All about the Lionel KW

The Lionel KW is the second most powerful, and second most popular Lionel transformer of the 1950s and 1960s. If the Lionel ZW was Lionel’s Cadillac, the KW was Lionel’s Buick. It was a 190-watt transformer and Lionel sold it from 1950 to 1965. It replaced Lionel’s 150-watt ZW lookalike, the VW.

Finding original KW instructions or an original KW manual online is a bit difficult, but there’s plenty the original instructions don’t mention.

Lionel KW
The 190-watt Lionel KW was Lionel’s second most powerful transformer of the postwar era.

The KW is just like any other transformer in that you need to check it for safety before you use it. Also, although a lot of people forget to mention this, it’s important to unplug or otherwise disconnect the power when you’re not using it. I have my transformers plugged into a power strip with an on/off switch so I can switch them all on and off at once.

The KW is cheaper today than it was even a decade ago. Modern transformers with higher wattages put a dent in vintage high-end transformers’ market value. That said, the KW is still an excellent transformer. Pair up a KW with one of Lionel’s better postwar locomotives like a 675, and you’ll understand postwar Lionel’s enduring appeal. Reconditioned KWs sell for around $100. As-is or untested KWs can sell for less than $50, depending on what’s missing.

Lights and pinout

The KW has a red light that acts as a short-circuit indicator. It is not a power indicator. Normally you should expect this light to be off.

The KW has six posts on the back. Posts A-U and B-U correspond to the two big handles on each end. U is the common post, which goes to the outer rail.

The remaining posts give fixed voltage outputs. C-D, at 14 volts, is the most useful combination. D-U gives a 20 volt output on earlier models, which is high enough to cause some problems. Post-1956 models provide 19 volts at this output, which is a better voltage for Lionel O22 switches. Lionel O22s can’t handle 20 volts. The U-C combination outputs 6 volts but has no circuit breaker protection, so use an external circuit breaker if you use this output.

Although a KW can run other makes of trains, be very careful with a KW and Marx or American Flyer trains. KWs can output 19-20 volts, which is well above the 15 volt maximum that Marx and American Flyer motors are designed to handle. Use a voltmeter if you’re going to run non-Lionel trains.

Controls

The two large handles control your trains. The levers at the bottom controls the whistle. Flip it right to make train A whistle, or left to make train B whistle. Only one train can whistle at a time, unlike the top-end ZW. The buttons right next to each throttle change each train’s direction.

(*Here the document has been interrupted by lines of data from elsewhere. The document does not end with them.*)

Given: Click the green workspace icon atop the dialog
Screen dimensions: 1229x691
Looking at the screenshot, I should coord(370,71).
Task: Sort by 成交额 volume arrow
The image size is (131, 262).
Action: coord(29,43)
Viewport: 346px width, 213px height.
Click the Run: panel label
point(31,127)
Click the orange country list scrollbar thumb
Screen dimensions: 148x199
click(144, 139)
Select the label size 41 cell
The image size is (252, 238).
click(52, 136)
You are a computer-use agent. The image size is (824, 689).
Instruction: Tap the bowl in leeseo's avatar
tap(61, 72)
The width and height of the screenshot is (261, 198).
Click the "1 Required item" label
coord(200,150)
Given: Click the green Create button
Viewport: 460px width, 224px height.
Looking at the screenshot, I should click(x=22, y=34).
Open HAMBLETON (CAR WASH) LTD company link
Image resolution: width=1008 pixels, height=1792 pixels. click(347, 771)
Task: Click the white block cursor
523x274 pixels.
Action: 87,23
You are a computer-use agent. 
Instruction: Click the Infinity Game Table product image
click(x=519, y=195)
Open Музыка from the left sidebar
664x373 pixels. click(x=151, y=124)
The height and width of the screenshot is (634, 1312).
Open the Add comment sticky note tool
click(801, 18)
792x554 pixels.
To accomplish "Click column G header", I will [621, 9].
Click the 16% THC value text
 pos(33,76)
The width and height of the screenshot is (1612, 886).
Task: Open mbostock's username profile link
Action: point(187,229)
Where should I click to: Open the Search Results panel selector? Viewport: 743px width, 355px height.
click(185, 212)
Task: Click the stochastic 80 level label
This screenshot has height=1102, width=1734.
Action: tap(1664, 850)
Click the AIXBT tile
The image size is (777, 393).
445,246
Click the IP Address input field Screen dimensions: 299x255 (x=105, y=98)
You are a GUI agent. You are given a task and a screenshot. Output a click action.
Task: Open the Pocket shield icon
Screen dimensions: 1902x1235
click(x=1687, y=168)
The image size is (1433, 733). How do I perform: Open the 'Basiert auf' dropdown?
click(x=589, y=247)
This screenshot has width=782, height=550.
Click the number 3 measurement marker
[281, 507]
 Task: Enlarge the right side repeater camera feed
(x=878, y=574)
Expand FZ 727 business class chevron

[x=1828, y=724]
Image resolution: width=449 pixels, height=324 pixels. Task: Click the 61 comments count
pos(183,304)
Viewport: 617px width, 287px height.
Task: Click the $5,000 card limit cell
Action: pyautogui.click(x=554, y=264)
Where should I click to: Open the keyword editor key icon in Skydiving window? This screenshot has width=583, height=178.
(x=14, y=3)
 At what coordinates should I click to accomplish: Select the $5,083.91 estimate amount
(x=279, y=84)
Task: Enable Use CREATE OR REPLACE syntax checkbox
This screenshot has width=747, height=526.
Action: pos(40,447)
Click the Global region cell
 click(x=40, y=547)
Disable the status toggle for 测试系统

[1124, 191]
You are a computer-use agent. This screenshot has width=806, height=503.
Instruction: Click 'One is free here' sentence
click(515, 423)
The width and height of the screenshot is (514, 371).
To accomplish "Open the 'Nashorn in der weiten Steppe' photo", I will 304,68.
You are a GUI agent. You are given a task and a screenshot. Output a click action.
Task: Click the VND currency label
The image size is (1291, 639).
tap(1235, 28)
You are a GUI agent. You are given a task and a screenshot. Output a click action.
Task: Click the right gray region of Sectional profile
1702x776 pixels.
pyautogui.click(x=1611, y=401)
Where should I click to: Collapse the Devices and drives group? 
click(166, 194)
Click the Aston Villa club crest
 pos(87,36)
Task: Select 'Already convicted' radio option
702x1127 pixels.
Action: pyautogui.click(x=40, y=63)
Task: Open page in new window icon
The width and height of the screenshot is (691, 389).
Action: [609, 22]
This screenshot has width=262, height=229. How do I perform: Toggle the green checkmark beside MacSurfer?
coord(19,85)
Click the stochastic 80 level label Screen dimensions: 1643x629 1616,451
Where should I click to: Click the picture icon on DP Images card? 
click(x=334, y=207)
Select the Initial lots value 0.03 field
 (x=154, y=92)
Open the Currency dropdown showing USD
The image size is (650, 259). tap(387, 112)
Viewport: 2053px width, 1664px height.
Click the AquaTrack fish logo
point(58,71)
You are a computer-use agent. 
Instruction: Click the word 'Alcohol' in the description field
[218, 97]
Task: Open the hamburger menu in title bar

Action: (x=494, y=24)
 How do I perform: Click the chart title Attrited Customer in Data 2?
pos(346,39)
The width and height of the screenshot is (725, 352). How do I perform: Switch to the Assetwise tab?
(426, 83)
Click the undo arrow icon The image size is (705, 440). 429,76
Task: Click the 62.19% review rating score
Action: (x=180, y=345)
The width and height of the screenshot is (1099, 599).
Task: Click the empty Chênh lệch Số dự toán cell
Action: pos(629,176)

The KW’s relatively low cost makes it a popular accessory transformer, but you should consider one thing before you power accessories with a KW’s throttles. When the carbon rollers never roll, they tend to become brittle. The best way to prevent that is to adjust the voltage up or down a half volt every once in a while. Or you can power your accessories with something else, like an LW, or a PC power supply.

Common repairs

The most common problem I see on the KW is broken binding posts, which cuts off power to one or more of the controls. Fixing this is very similar to fixing binding posts on the ZW. The whistle control can also get a bit wimpy. You can fix that by replacing the old rectifier discs with diodes.

Variations

Early KW transformers from 1950-56 had a top voltage of 20 volts.

In 1957, Lionel released a revised version that topped out at 19 volts and provided a 19-volt output from posts D-U. Many experts believe this change was to prevent problems with Lionel’s O22 switches, which work well at 19 volts but burn out at 20.

There is little to no difference in value between the two versions.